Klinger JR, Elliott CG, Levine DJ, et al. Therapy for pulmonary arterial hypertension in adults: update of the CHEST guideline and expert panel report. Chest. 2019;155:565-586. This is a timely update to the 2014 guideline that summarizes the indications for each of the many therapeutic classes based on severity of symptoms, vasoreactivity, and prior treatment. There is a new emphasis on earlier use of combination therapy.

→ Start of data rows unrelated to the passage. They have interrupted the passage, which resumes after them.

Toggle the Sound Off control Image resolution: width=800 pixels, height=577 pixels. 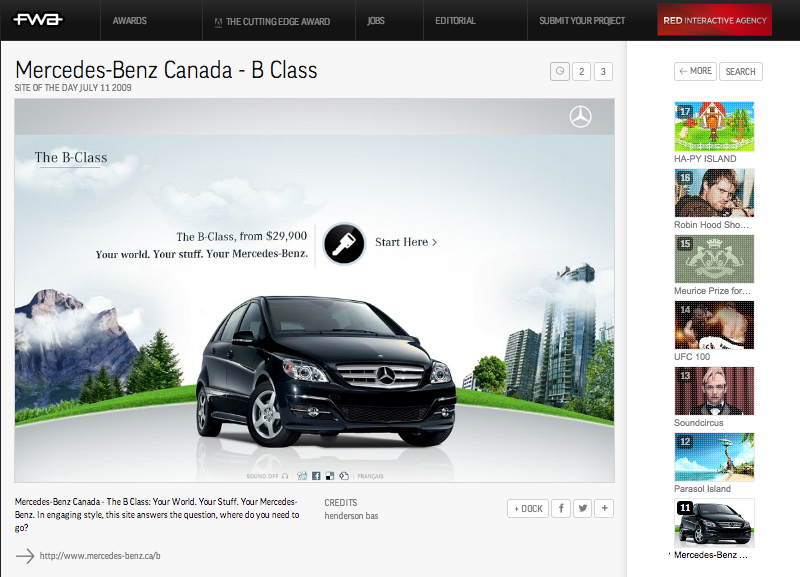click(267, 476)
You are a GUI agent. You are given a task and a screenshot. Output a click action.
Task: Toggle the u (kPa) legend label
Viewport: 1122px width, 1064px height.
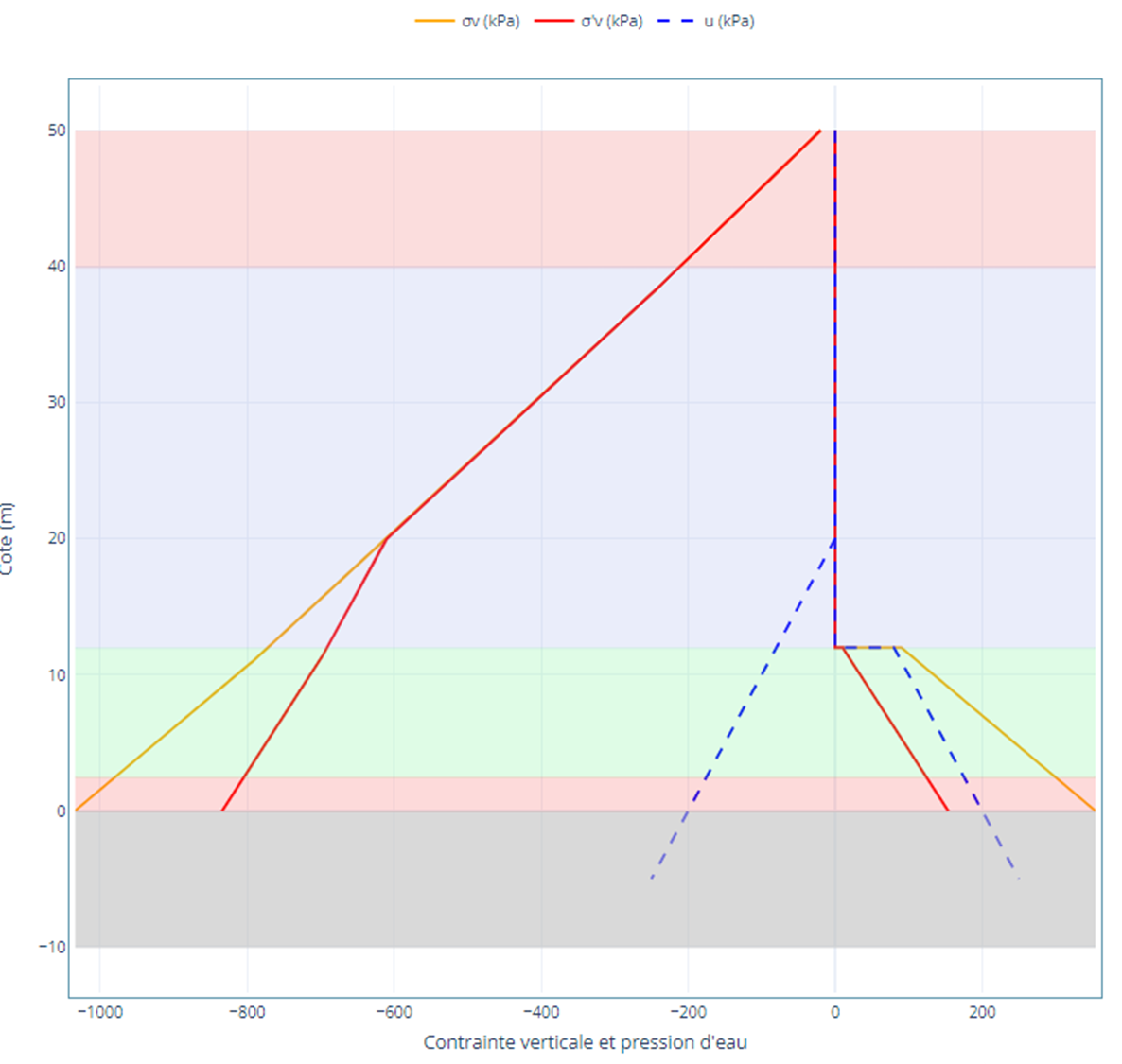(728, 21)
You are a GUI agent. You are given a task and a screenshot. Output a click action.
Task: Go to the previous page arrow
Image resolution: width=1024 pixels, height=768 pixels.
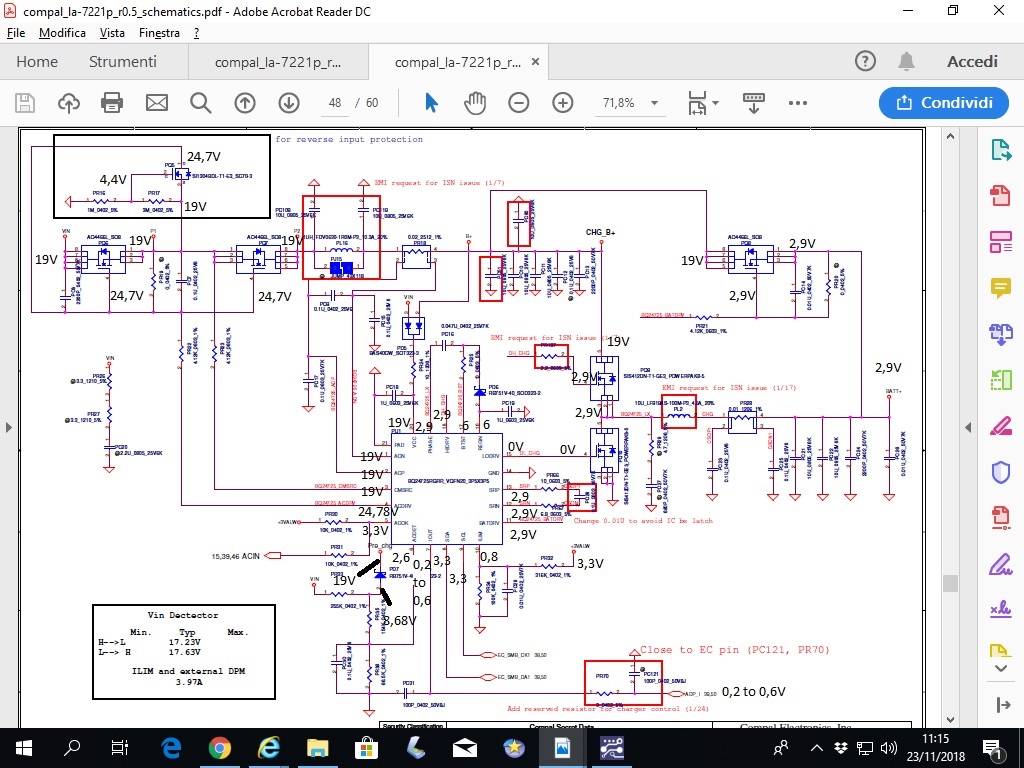[245, 103]
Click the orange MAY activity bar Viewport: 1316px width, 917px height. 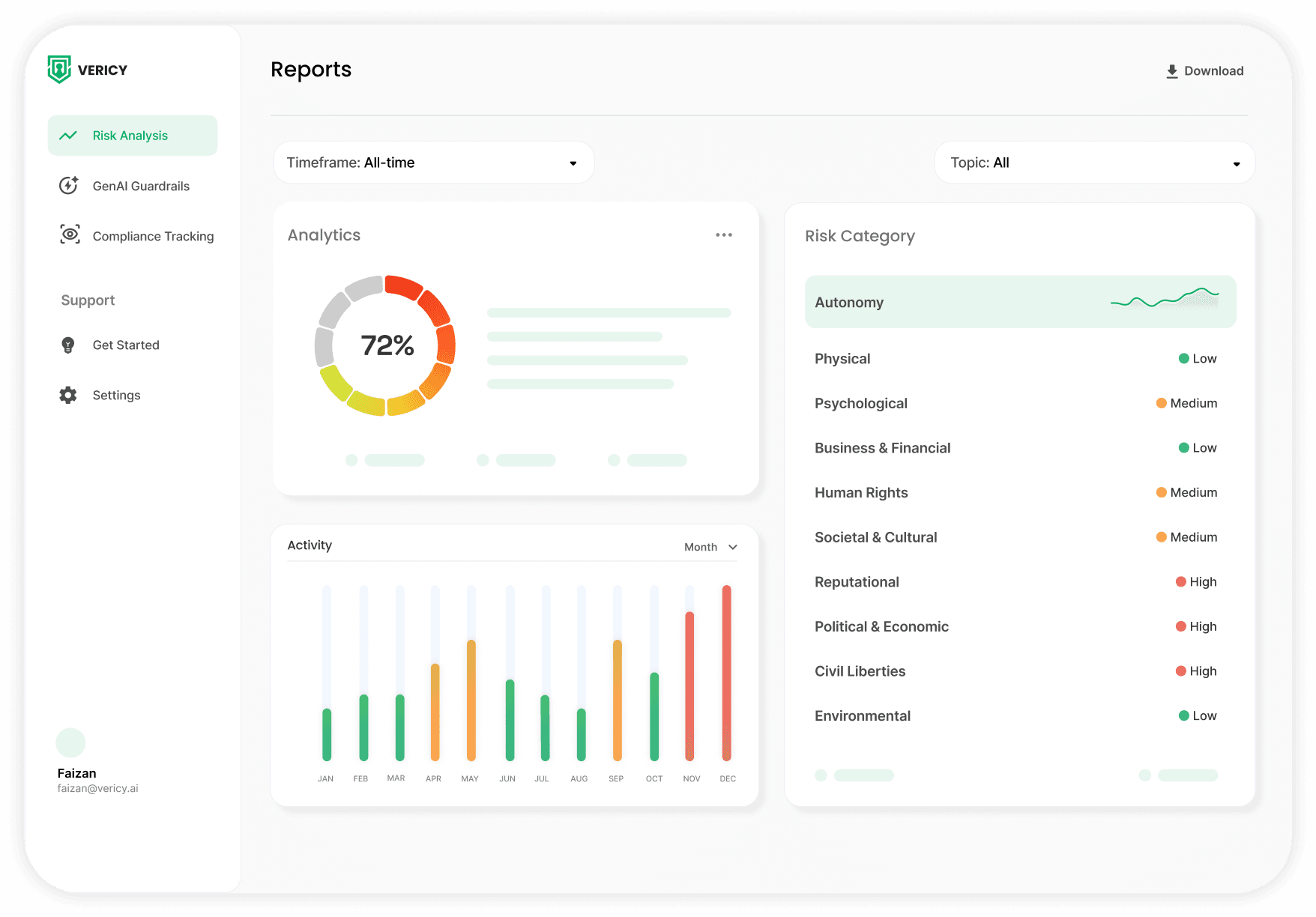[471, 700]

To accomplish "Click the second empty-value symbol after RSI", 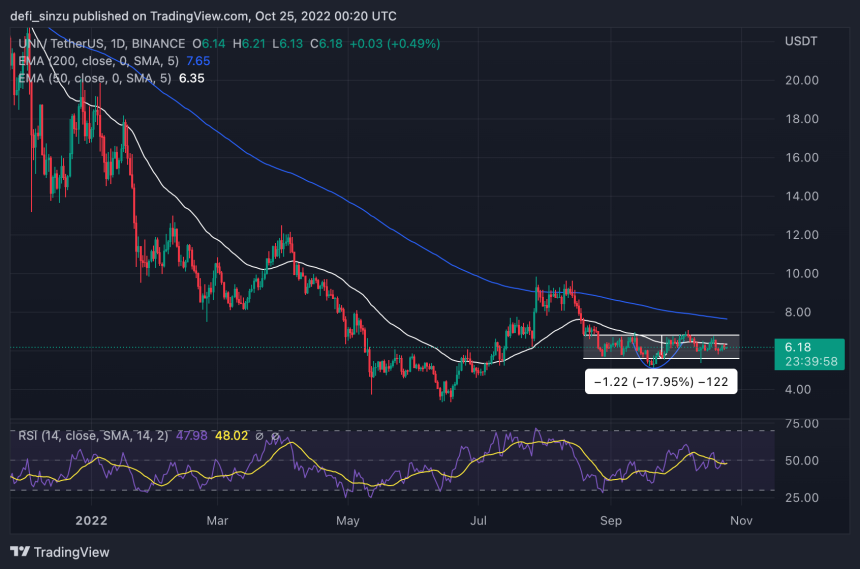I will [275, 436].
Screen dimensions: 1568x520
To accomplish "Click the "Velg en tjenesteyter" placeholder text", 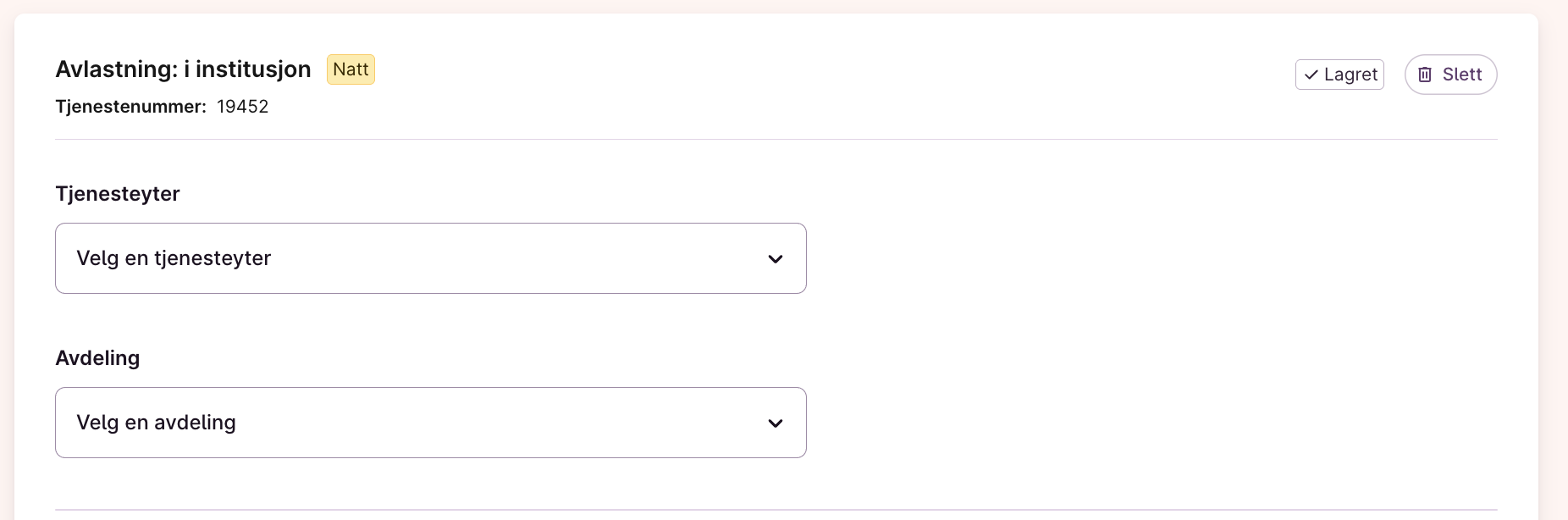I will [174, 258].
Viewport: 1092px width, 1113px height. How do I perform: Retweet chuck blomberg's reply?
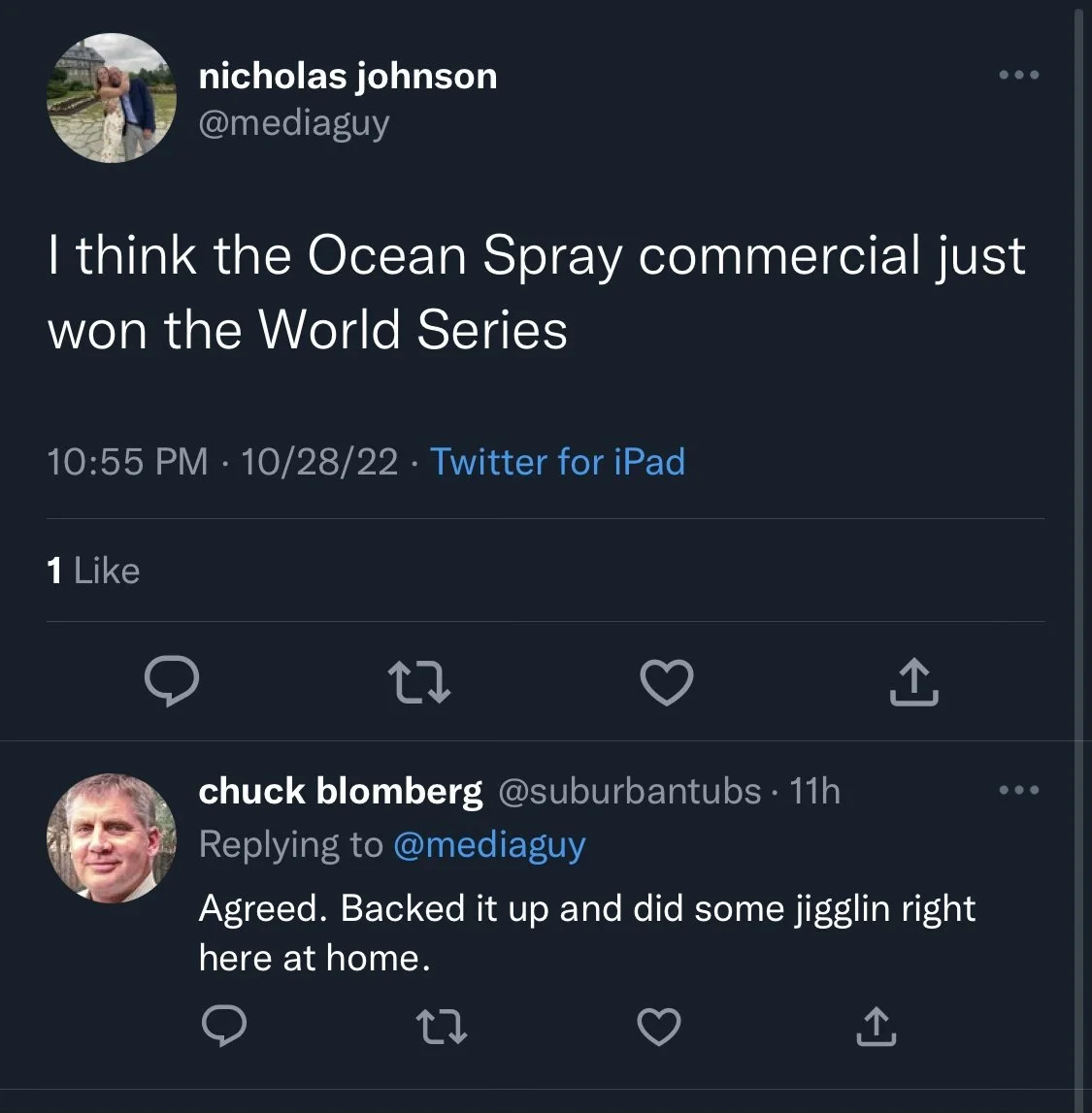tap(442, 1026)
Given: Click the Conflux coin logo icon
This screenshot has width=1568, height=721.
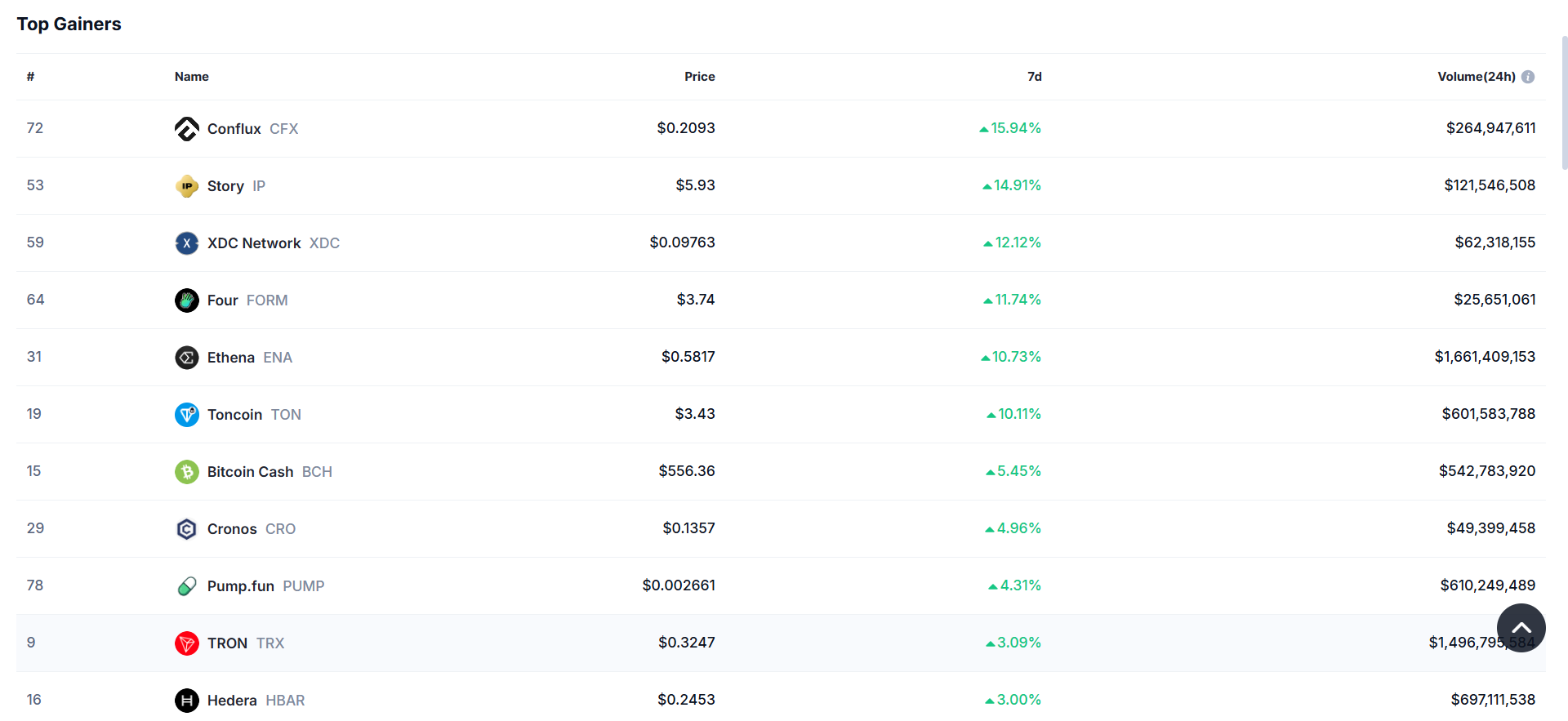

Galie N, Humbert M, Vachiery JL, et al. 2015 ESC/ERS Guidelines for the diagnosis and treatment of pulmonary hypertension: The Joint Task Force for the Diagnosis and Treatment of Pulmonary Hypertension of the European Society of Cardiology (ESC) and the European Respiratory Society (ERS): Endorsed by: Association for European Paediatric and Congenital Cardiology (AEPC), International Society for Heart and Lung Transplantation (ISHLT). Eur Heart J 2016;37(1):67-119. This consensus document is still included as it contains recommendations on diagnostic evaluation.
Diagnosis
Arcasoy SM, Christie JD, Ferrari VA, et al. Echocardiographic assessment of pulmonary hypertension in patients with advanced lung disease. Am J Respir Crit Care Med 2003; 167:735-40. The cardiology literature indicates echocardiography-derived estimates of pulmonary artery pressures are accurate. This study found 52% of echo estimates were inaccurate (off by > 10 mmHg) in 166 lung transplant candidates and the difference was > 20 mmHg in 28%. In patients without hypertension, echo was more likely to overestimate pressures while in patients with pulmonary hypertension; it was as likely to over as underestimate. Accuracy and ability to obtain an estimate varied with the underlying disease.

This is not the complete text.